Start of Block
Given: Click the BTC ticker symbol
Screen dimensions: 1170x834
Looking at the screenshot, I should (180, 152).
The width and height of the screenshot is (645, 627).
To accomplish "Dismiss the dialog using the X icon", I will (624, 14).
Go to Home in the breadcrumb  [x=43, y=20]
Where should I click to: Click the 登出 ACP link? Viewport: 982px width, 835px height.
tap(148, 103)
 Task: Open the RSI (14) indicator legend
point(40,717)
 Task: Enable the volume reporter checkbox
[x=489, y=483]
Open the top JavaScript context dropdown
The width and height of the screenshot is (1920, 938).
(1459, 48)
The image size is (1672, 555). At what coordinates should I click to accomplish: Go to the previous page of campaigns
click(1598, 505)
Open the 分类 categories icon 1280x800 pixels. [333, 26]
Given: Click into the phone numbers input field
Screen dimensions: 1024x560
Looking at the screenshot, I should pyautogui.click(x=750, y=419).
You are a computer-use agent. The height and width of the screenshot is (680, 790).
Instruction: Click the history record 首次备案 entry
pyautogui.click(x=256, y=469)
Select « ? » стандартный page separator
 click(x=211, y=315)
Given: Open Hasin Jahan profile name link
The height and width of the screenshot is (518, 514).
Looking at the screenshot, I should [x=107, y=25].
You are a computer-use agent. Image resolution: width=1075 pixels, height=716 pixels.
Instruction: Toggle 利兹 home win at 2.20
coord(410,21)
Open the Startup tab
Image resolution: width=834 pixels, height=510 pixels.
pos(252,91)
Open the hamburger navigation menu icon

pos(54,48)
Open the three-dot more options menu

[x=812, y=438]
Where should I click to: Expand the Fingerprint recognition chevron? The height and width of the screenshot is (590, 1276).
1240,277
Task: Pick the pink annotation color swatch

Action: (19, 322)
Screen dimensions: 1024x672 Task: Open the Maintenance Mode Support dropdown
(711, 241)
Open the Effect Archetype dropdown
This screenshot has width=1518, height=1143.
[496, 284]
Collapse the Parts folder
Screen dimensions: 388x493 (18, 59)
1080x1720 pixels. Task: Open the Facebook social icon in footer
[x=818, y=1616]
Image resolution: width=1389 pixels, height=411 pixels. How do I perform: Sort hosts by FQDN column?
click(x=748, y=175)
End of Block
> **EXERCISE**
Go through the listing, and whenever a line contains the string "computer", copy that line.

> **FINISHED TASK**
You are a computer-use agent. The height and width of the screenshot is (680, 790).
You are a computer-use agent. Image resolution: width=1075 pixels, height=716 pixels.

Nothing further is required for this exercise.